What I learned at WordCamp Europe

WordCamp Europe 2013

It’s been a little over a week since I returned from my whirlwind weekend in Leiden, for the 1st annual WordCamp Europe. I’ve had time to come down, regroup, recover, catch up and reflect after all the excitement, momentum, inspiration and pure emotion of those 4 days that were most educational, and just damn fun.

The adventure started in the pre-trip days when I connected with a bunch of crazy Frenchmen, several of whom I had met back in January at WordCamp Paris.

They have a giraffe #wordcampparis2013

Une photo publiée par Jenny Beaumont (@jennybeaumont) le

They came up with the bright idea to band together for the trip and, being WordPress aficionados, they even put together a website (in French): Very French Trip. My original travel partner, the lovely Aloisia, and I of course jumped at the chance to show how French we are, joined in, and so the “French contingent” was born and the camaraderie began. We were off to a good start. Never mind the B&B debacle, I was determined to have a great weekend.

Up early on Saturday morning, full of coffee and badge in hand, I was ready to get smarter. The toughest part was choosing which of the two simultaneously run presentations to attend, and I didn’t always get it right. That first one though, I did, as it would set the tone for me for the rest of the conference.

Vitaly Friedman: Behind the Scenes at Smashing Magazine

I tend not to have expectations about things in general, and am the sort who rarely watches movie trailers. I like to be surprised. Where one might have expected a look at how SmashingMag runs its site on WordPress, or how it created the latest, and very successful RWD version of the site, instead we got something completely unexpected and very personal. Vitaly when on to tell us his story: how he got started, why, how he and his work evolved, and bumps in the road. It was honest and intimate. It was refreshing. He told us about taking some time off recently because he felt that he had become estranged with his work, with his professional raison d’être. He talked about how easy it is to get caught up in the business of doing business, that we easily lose track of what really matters to us – that thing that drove us in the very beginning…

He left us with the words, “Keep doing what you do, and love it.” They are still ringing in my ears today.

When I posted on Facebook a month or so ago that I was having a mid-life crisis minus the fancy sports car or torrid affair (and hence, was doing something wrong), a friend reassuringly commented that she has one every year. And when I thought about it, yeah, that sounded about right.

“What am I doing with my life?”
“Why do I do what I do?”
“How did I get here and where am I going?”

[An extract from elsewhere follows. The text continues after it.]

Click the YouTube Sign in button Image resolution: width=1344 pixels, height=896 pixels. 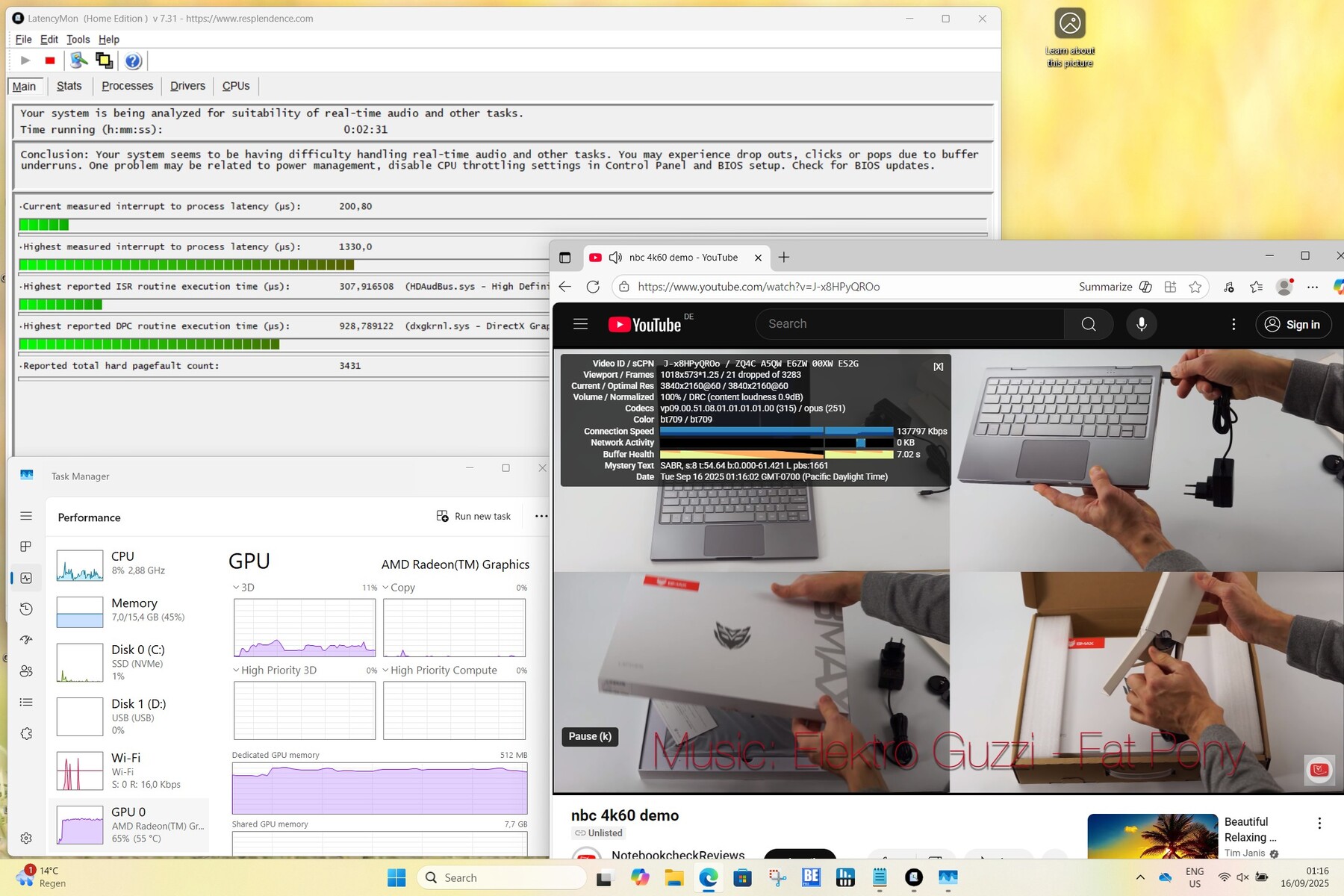(1293, 324)
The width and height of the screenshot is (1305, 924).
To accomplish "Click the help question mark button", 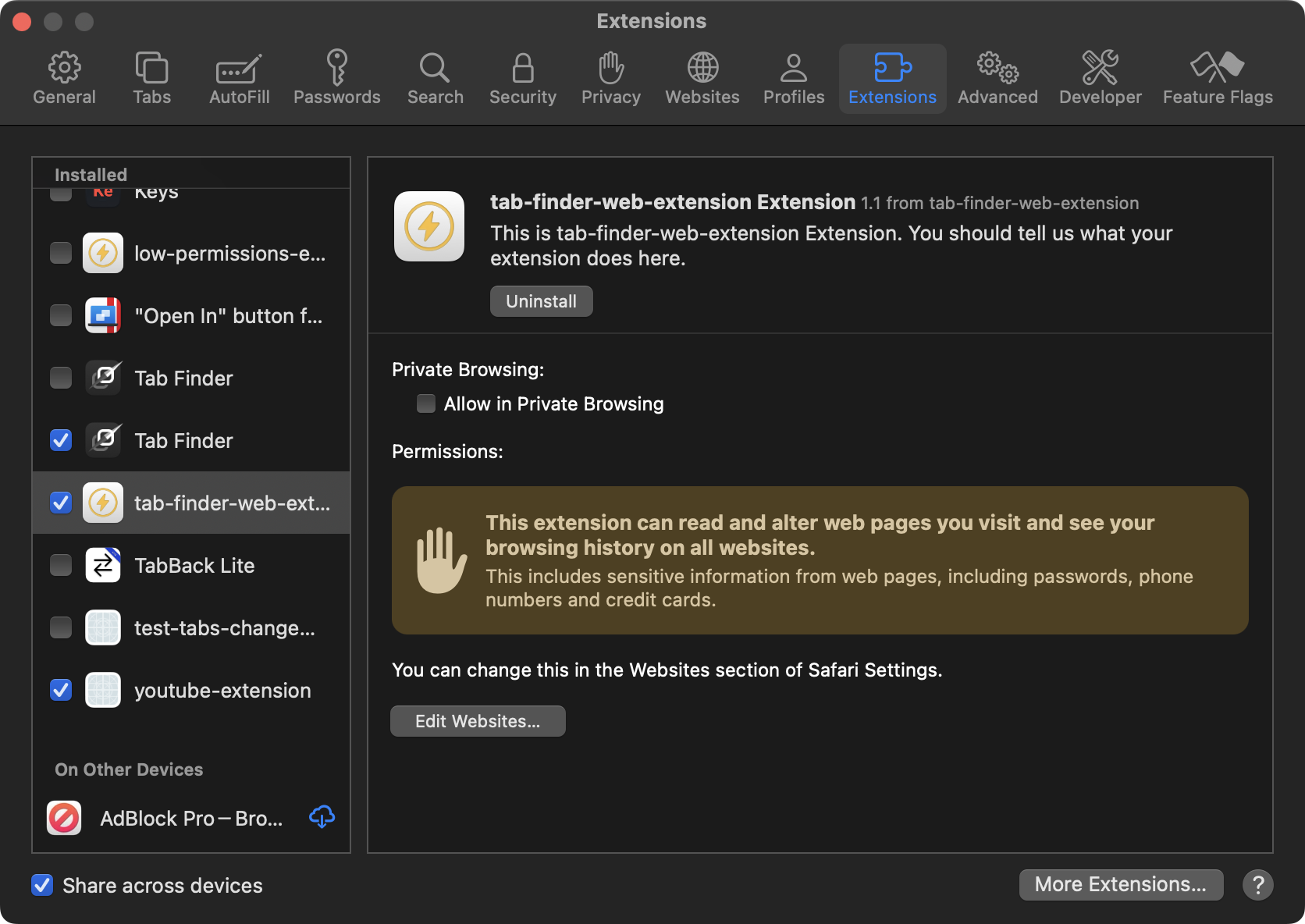I will (x=1257, y=885).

Although these questions seep into my personal life from time to time, as a career freelancer, my work has always more or less dominated my life. It has become the focus of that existential question, “Who am I?” As in, “you are what you do.”

I realized I wasn’t asking the right question.

“What do I love about what I do?” There, that’s better.

For the whole of the conference I remained in the downstairs room, struggling with the limited wifi like everyone else, and sometimes thinking that I could have gotten a presentation off the web and was clearly in the wrong room. I crossed paths on occasion with mes amis, and met a whole bunch of new people, including some Americans living in Prague that we had run into at the hotel. I got to chat with Remkus about GPL licensing and the question of protecting intellectual property. I got to see how different people in different parts of the world were doing it right, and sometimes doing it wrong. I got an RT from Andrew Nacin that totally made my day.

I could go on and on. About how we partied til 3am the first night, and got back at 4am the second night. About a group from Norway (though not all Norwegian) in a Mexican restaurant and a night that none of us will forget. About a great friendship made with a Pirate. About all the notes I took, however illegible, ideas and inspiration scribbled down throughout…

When I boil it all down, all of the information, the insight, the ideas – this huge GeekFest around WordPress – when I think about my work and the why and wherefore of what I do, it all comes down to one thing: the people. I am not a geek, I don’t care about the code. What I really care about are the relationships. I love it when I can wipe someone’s tears away and reconcile them with technology and the web (yes, I’ve actually had people come to me in tears after a poor experience with another developer). I love it when someone tells me, “They said it isn’t possible,” and I reply, “Pffft, anything is possible.”